Dateline the 1960s: Pondering the Lessons of Vietnam

To mark the OPC’s 75th anniversary, Dateline magazine has assembled a look-back through the decades with some of the best foreign correspondents and photographers in the business who have sent us their memories of the biggest stories of their respective eras. We’ve broken it down by decade: 1940s | 1950s | 1960s | 1970s | 1980s | 1990s | 2000s | 2010-2013

 


 

Many of us who covered the Vietnam War found ourselves forever in the grip of Vietnam. No other story, no other war, quite measured up. The exotic charm and dangerous undercurrents of Saigon were seductive, the adrenalin-rush of survival, intoxicating. We hitchhiked around the country on military helicopters and roamed the battlefields without censorship. Seventy-three of our colleagues were killed in South Vietnam, Cambodia and Laos, yet, because we were young and often inexperienced in the unforgiving ways of war, we all, I think, expected to one day leave Vietnam safely and return home to the relative calmness of newsrooms and studios.
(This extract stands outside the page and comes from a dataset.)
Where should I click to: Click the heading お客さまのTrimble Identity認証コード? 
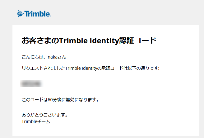pyautogui.click(x=89, y=40)
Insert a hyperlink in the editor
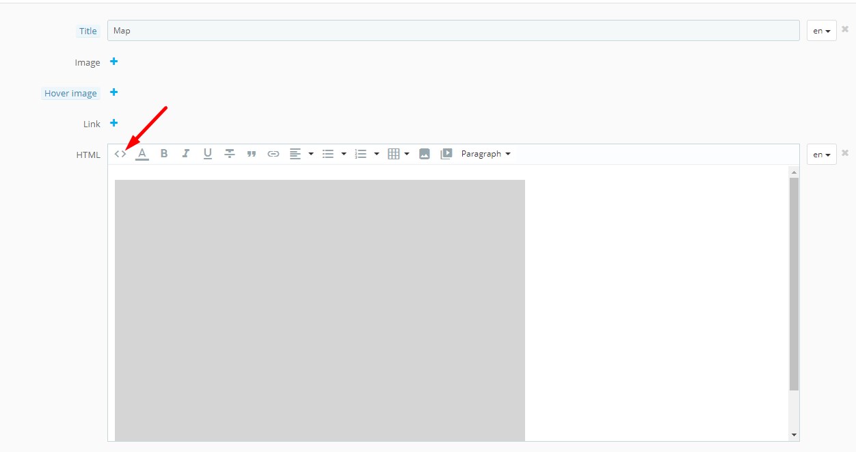Viewport: 856px width, 452px height. point(273,154)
But the burden of Vietnam lingered for years in the American psyche, and journalists and others were left to ponder and debate what the lessons of Vietnam were. Perhaps Lawrence of Arabia gave us the best answer when he once said, speaking of another war, “Better to let them do it imperfectly, than to do it perfectly yourself, for it is their country, their war, and your time is short.” The quotation, framed, was found hanging on an office wall of the abandoned U.S. Embassy in 1975.
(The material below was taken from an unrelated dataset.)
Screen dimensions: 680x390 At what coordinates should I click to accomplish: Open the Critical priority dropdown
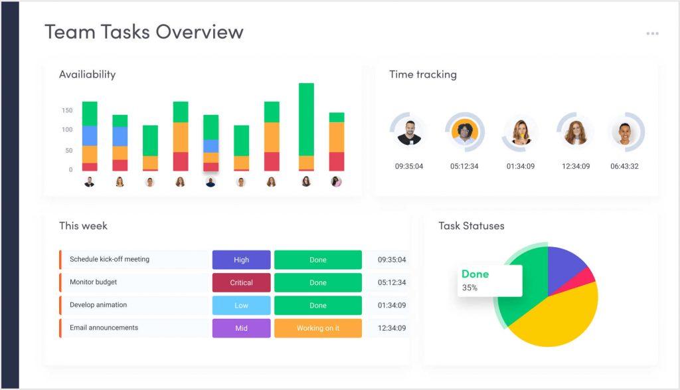coord(241,282)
“The awful, awful tragedy of Vietnam is that it was an absolutely useless, futile, avoidable war,” the late Stanley Karnow, the Pulitzer-Prize-winning author of “Vietnam: A History,” said to me a few years ago. “Ho Chi Minh had a very narrow objective—to unify Vietnam. He wasn’t out to change the world or take over West Virginia.”

I covered the war for UPI from 1968-70 and when I returned to Vietnam in 1997 to take up residency in Hanoi on a four-year assignment as the Los Angeles Times‘ South East Asia bureau chief, I was stunned to discover how little I had known about Vietnam during the war. Its history, culture and language were pretty much a blank. I can only assume that naïveté was reflected in my wartime reportage, but I can say with certainty that never did I work harder or care more deeply about a story than I did during those early years in Vietnam.
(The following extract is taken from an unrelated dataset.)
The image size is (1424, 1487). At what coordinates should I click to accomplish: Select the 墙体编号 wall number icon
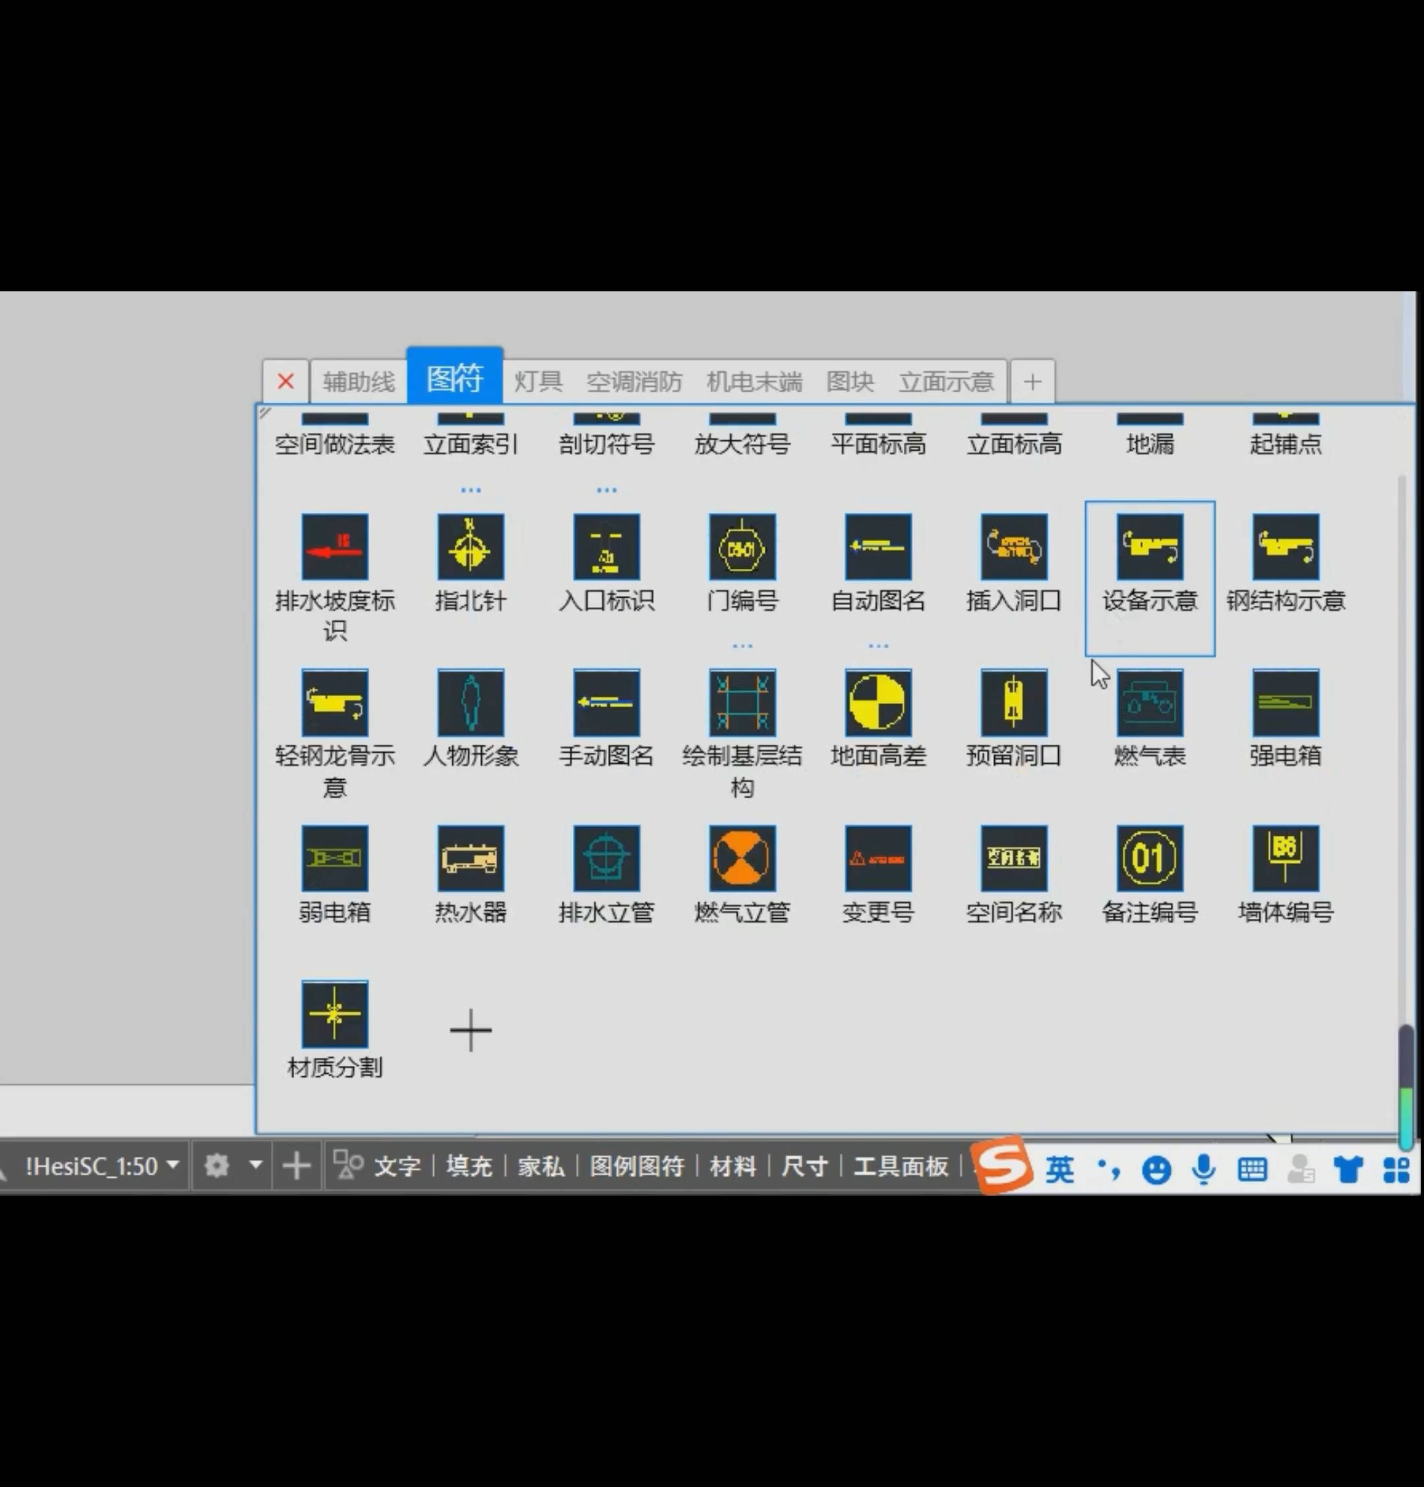(x=1285, y=858)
We covered the war—but not the fighting men themselves— more critically than did Ernie Pyle and other journalists in World War II. We weren’t cheerleaders for a noble cause. Trust between the media and senior military officers was so frayed that journal ists were often accused of losing the war because they didn’t get on the bandwagon. The charge was as ludicrous as contending that journalists won World War II with positive coverage. But in no war since Vietnam have reporters had as much freedom as we did to get as close as we dared, to travel where we pleased, to write what we believed to be true, to spend as long as we wanted with specific U.S. units. (We didn’t use the word “embed” in those days.)

I’ve often wondered why so many of us could never escape Vietnam’s grip. I put the question not long ago to the late George Esper of The Associated Press, who spent nearly a decade in Vietnam. “I’ve searched for an answer why I stayed all those years,” he said. “What I keep coming back to was a young nurse from Upstate New York I saw on a fire base. It was monsoon season. We were under rocket attack. She was tending the badly wounded. Some died in her arms. And I said, ‘Wow, what a woman! Why are you here?’ and she said, ‘Because I’ve never felt so worthwhile in my life.'”

“That’s how I felt too. What we were doing was really important. On top of that, we were living this freewheeling, unstructured life with so much freedom and a go-to-hell attitude. It was a very good life, despite the war. It was exotic, sensual. I think that’s one of the reasons some people wanted to get lost in Vietnam and why some stayed in Vietnam, mentally forever.”

In April 1975 the Los Angeles Times sent me back to Saigon to help cover the last few weeks of the war. Long forgotten by then were words Ho Chi Minh had used to indirectly address the Amer ican people in the mid-1960s. “We will spread a red carpet for you to leave Vietnam. And when the war is over, you are welcome to come back because you have technology and we will need your help.”

In Saigon’s last desperate hours before Hanoi’s army marched into Saigon, U.S. pilots shuttling American and Vietnamese evacuees to Seventh Fleet vessels 50 miles offshore had noted with alarm that the red warning light on their control panels flashed repeatedly, indicating that North Vietnamese missiles had “locked” onto their helicopters whenever they were over land. But no SAMs were fired and no choppers were lost.

It wasn’t until several years later that it dawned on me: the Americans had left on Ho Chi Minh’s red carpet.